---------- Bereitgestellte Daten
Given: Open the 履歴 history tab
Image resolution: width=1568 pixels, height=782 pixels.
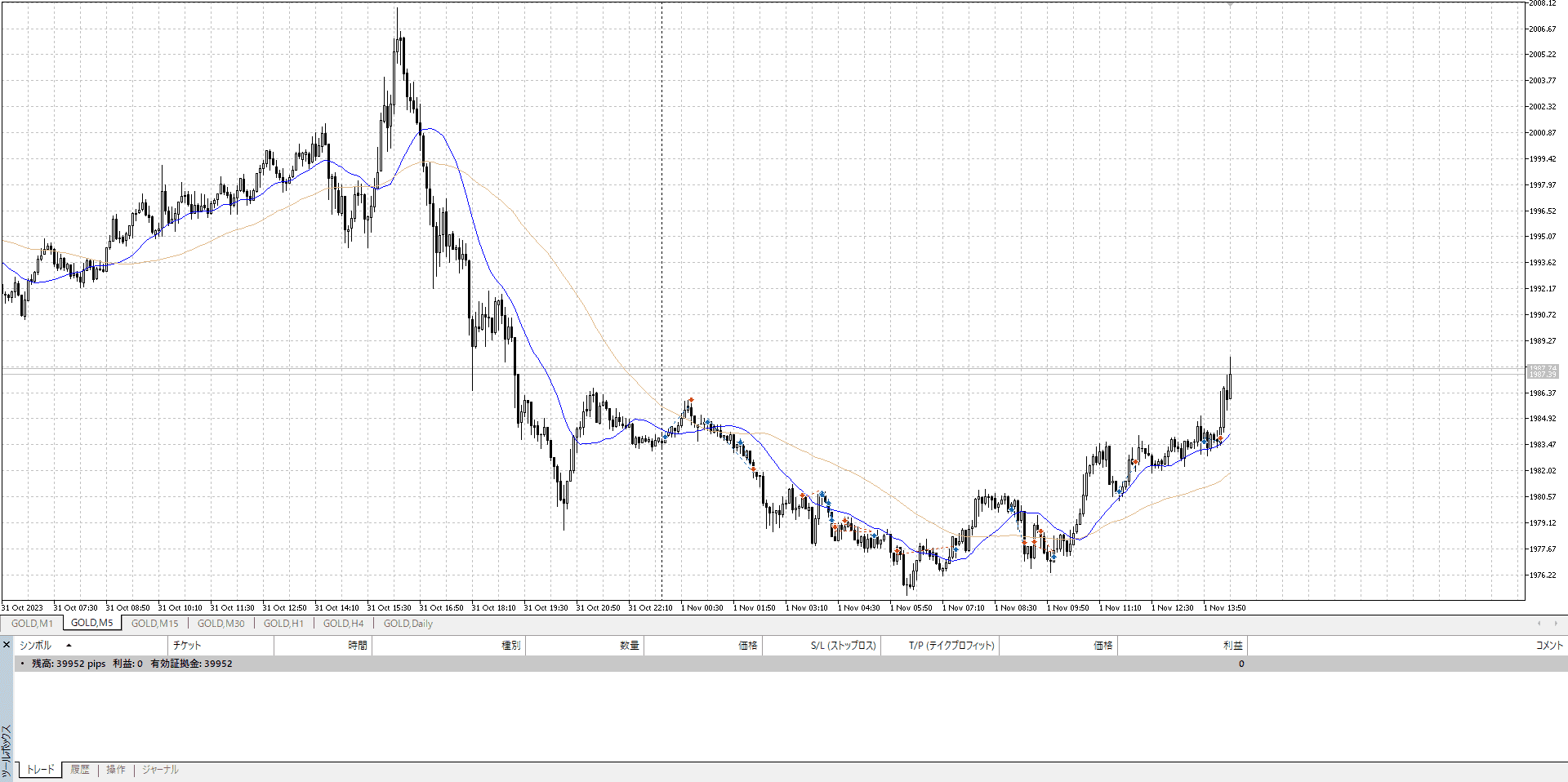Looking at the screenshot, I should click(80, 770).
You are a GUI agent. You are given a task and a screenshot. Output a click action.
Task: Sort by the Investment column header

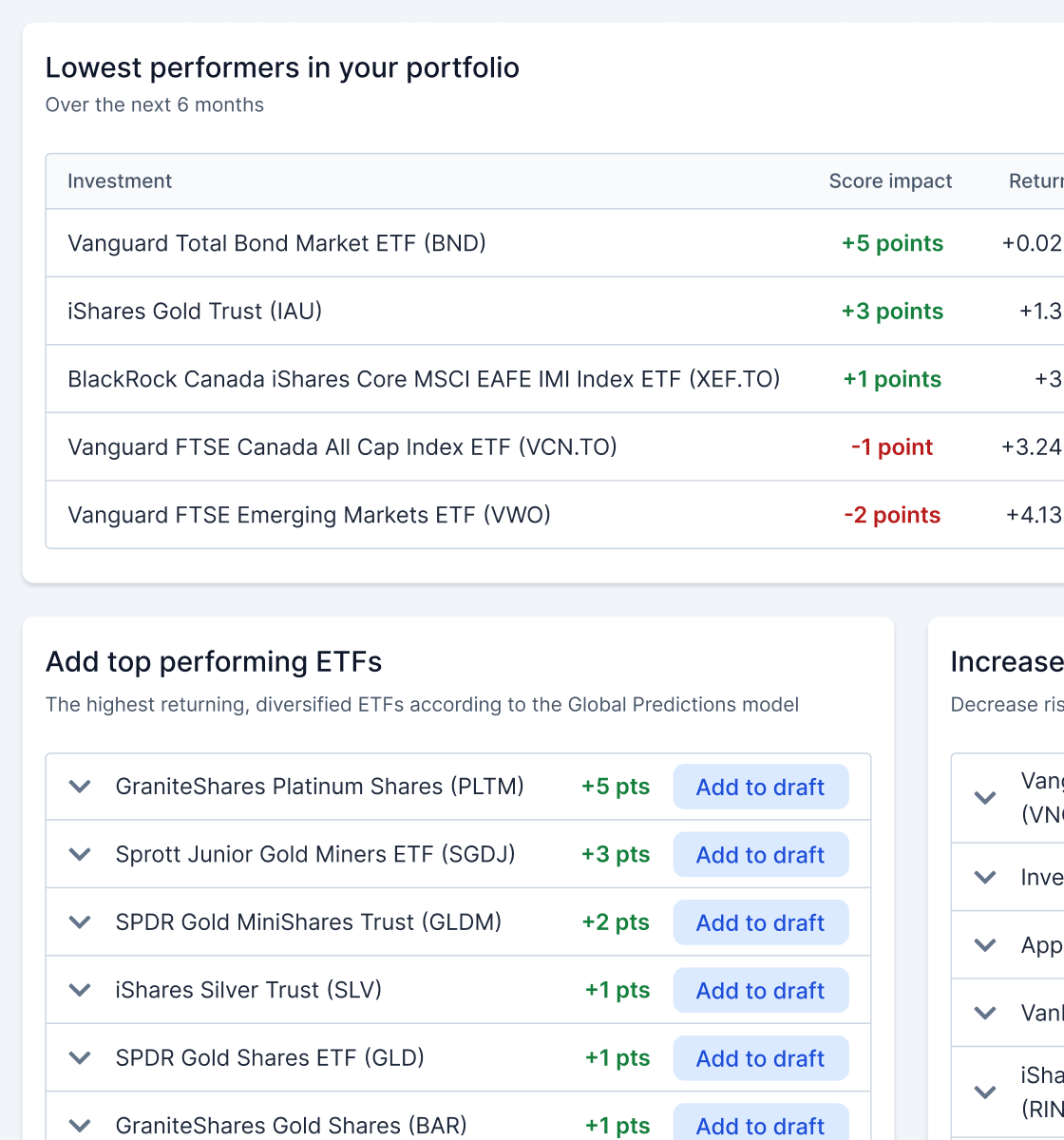coord(120,181)
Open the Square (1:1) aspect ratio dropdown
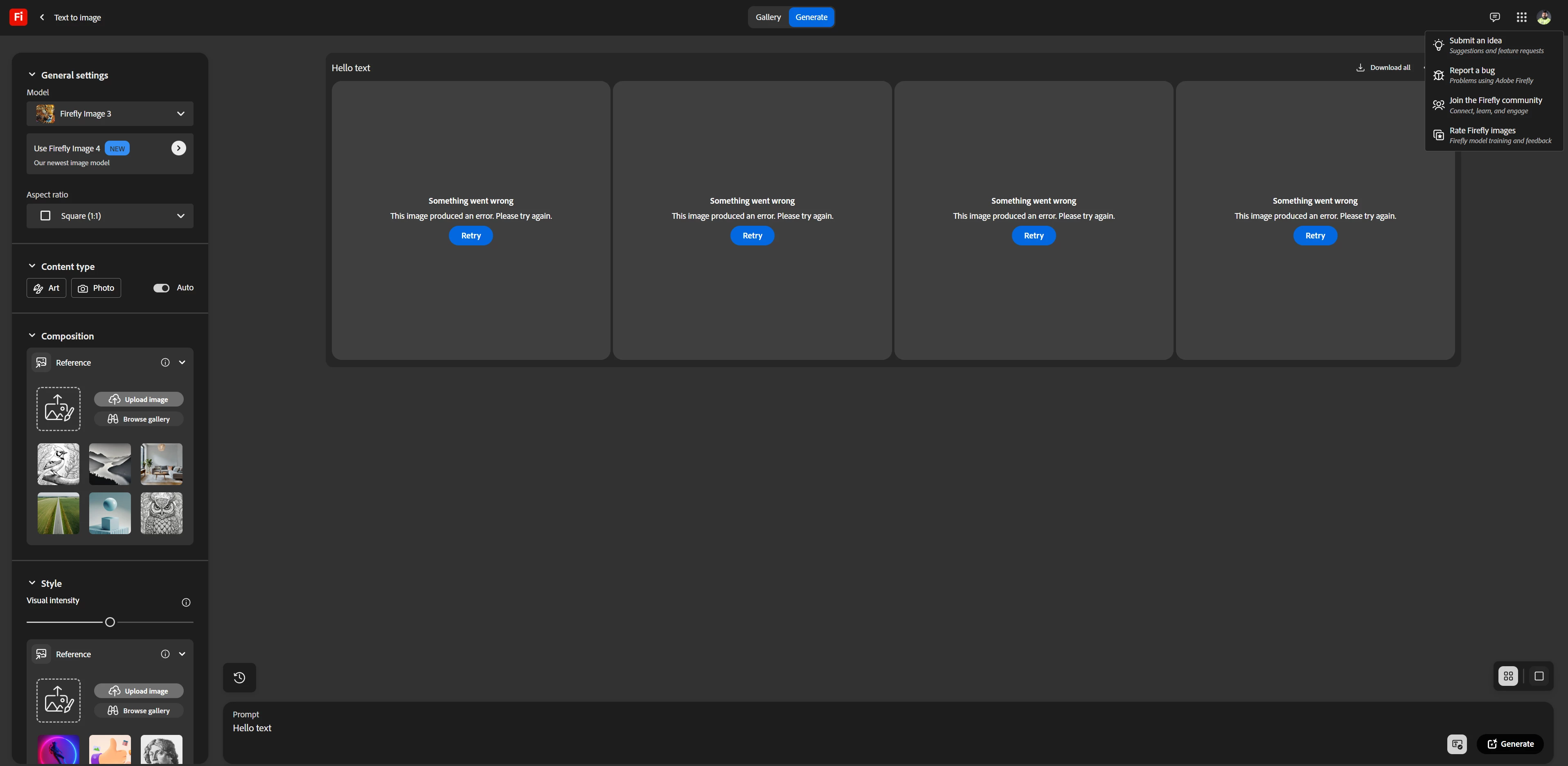 click(110, 216)
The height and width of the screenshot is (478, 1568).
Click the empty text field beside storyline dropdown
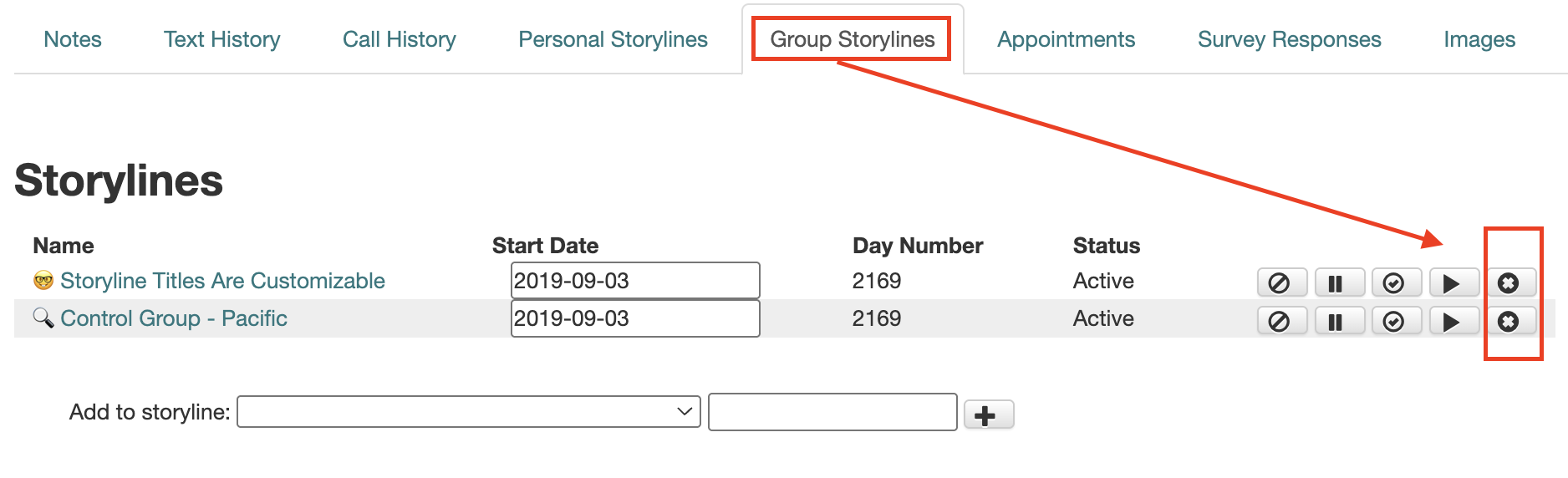coord(832,412)
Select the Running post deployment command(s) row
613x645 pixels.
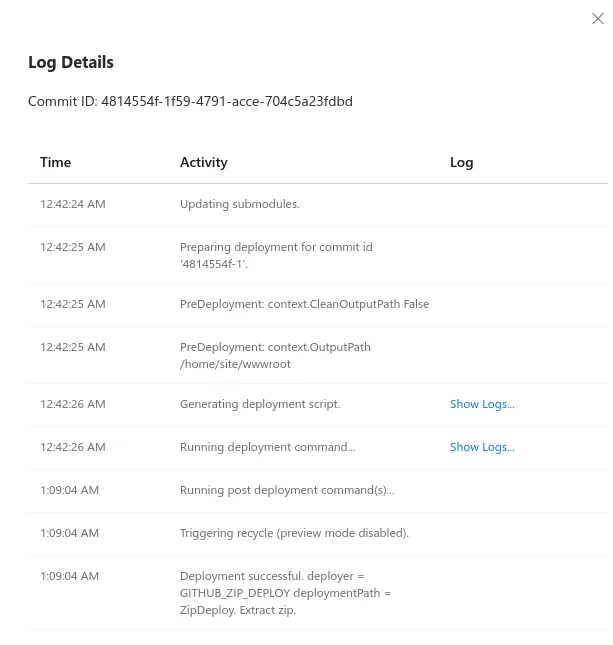click(318, 491)
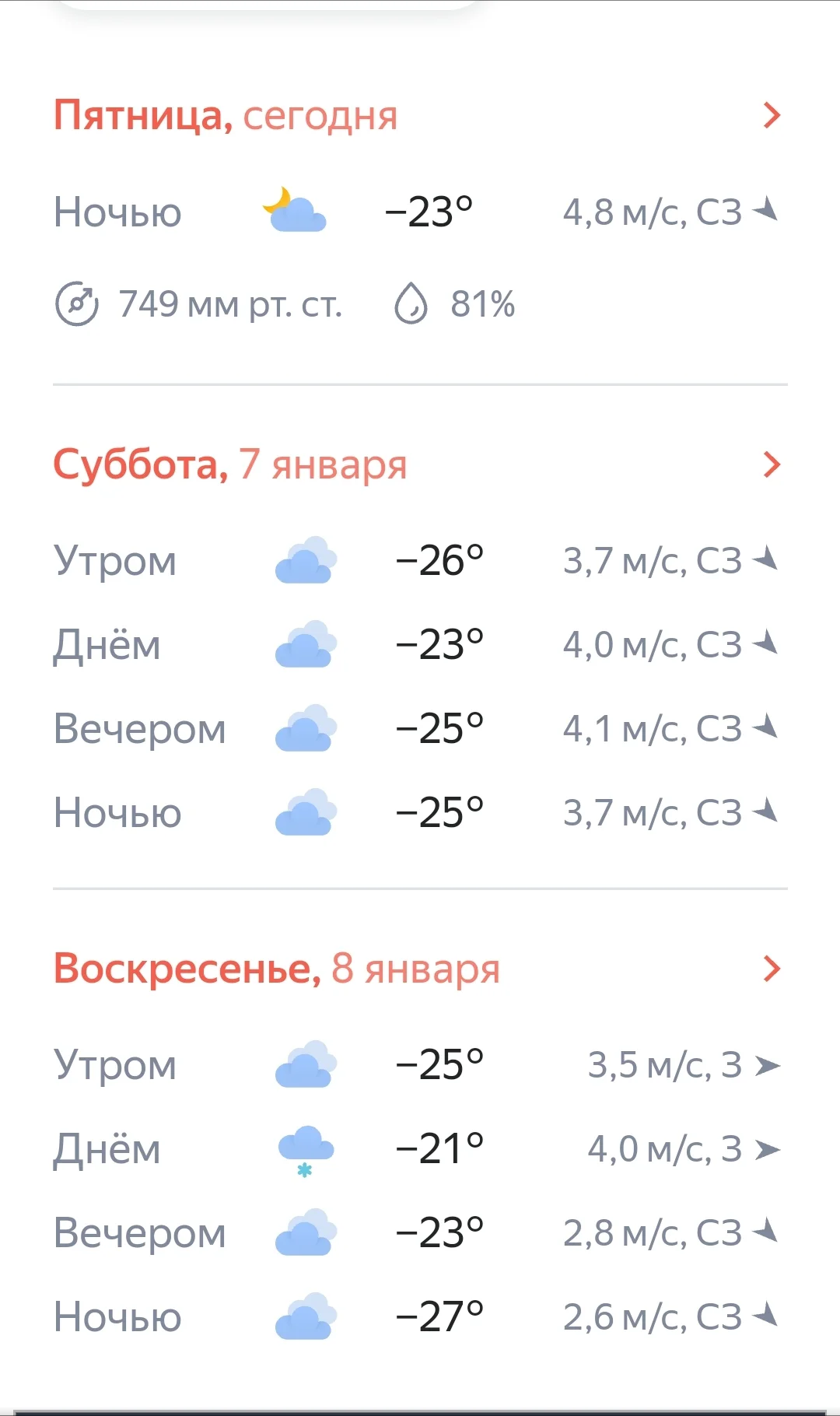Screen dimensions: 840x1416
Task: Click the snow cloud icon for Sunday daytime
Action: [x=306, y=1151]
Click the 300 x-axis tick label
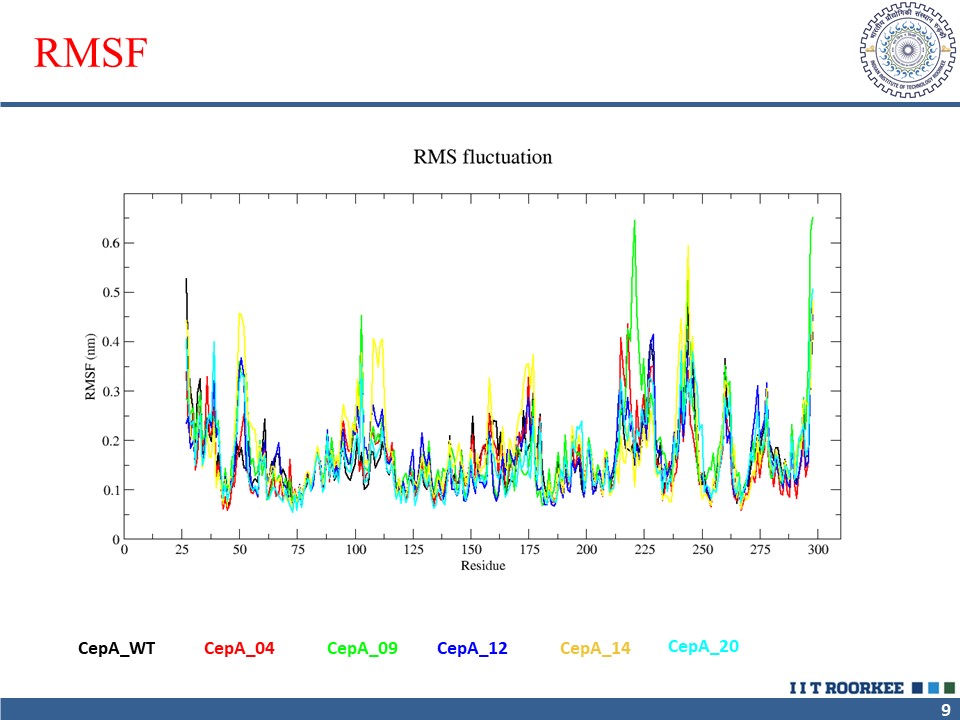The width and height of the screenshot is (960, 720). point(818,550)
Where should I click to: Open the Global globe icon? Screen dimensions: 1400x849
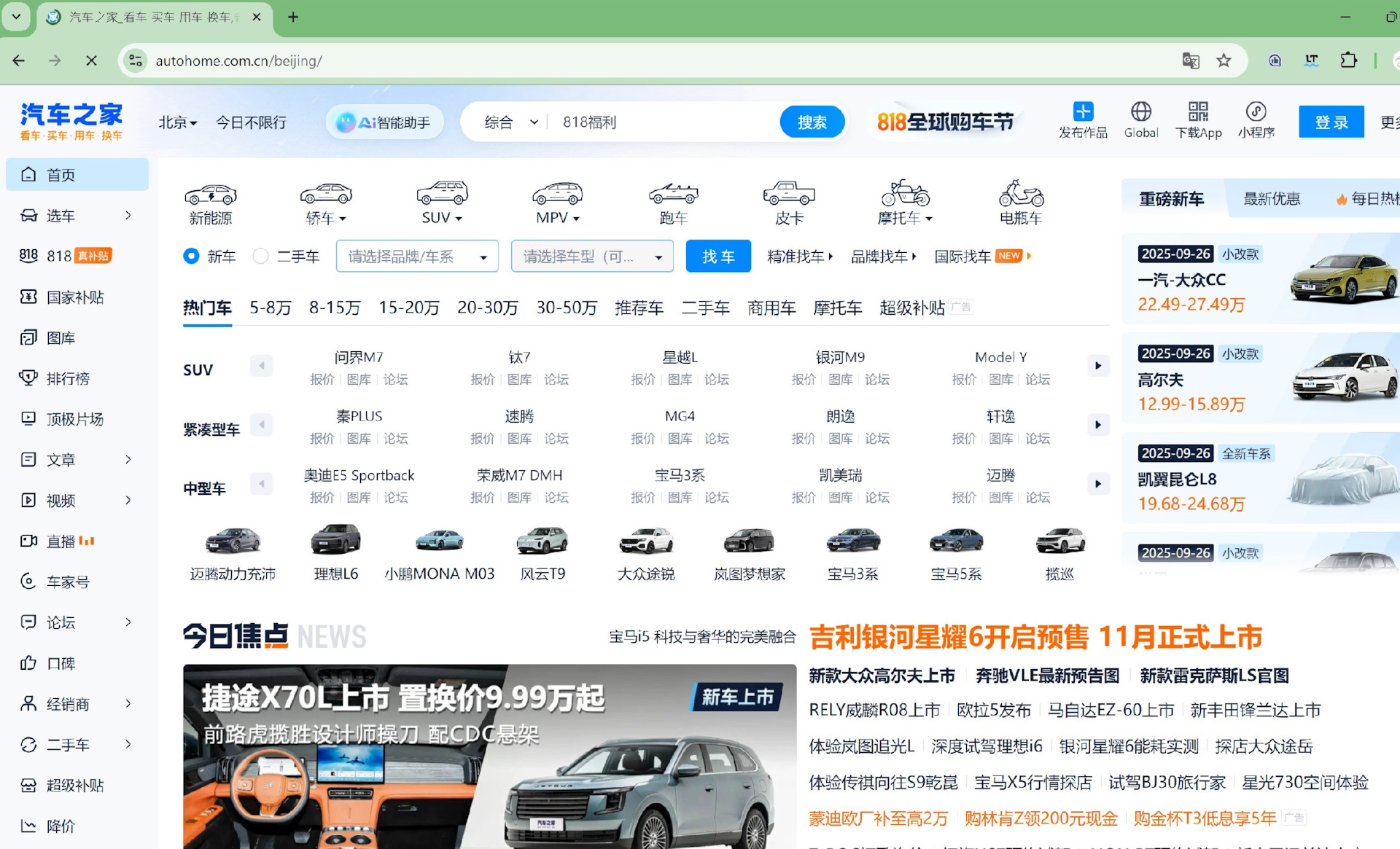point(1140,111)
--------------------
Aufgabenstellung
Gib bitte die Zeilen des Materials wortgetreu wieder, beginnend mit der Zeile mit „Open the Square (1:1) aspect ratio dropdown“ und weiter bis einschließlich zum Ende des Materials. Lass die Bilder dabei weg.

Lösung
Open the Square (1:1) aspect ratio dropdown
 click(110, 216)
The height and width of the screenshot is (478, 1568).
Click the empty text field beside storyline dropdown
coord(832,412)
Select the Running post deployment command(s) row
613x645 pixels.
click(318, 491)
Screen dimensions: 840x1416
Task: Click the snow cloud icon for Sunday daytime
Action: [x=306, y=1151]
Click the 300 x-axis tick label
The width and height of the screenshot is (960, 720). point(818,550)
Where should I click to: Open the Global globe icon? Screen dimensions: 1400x849
point(1140,111)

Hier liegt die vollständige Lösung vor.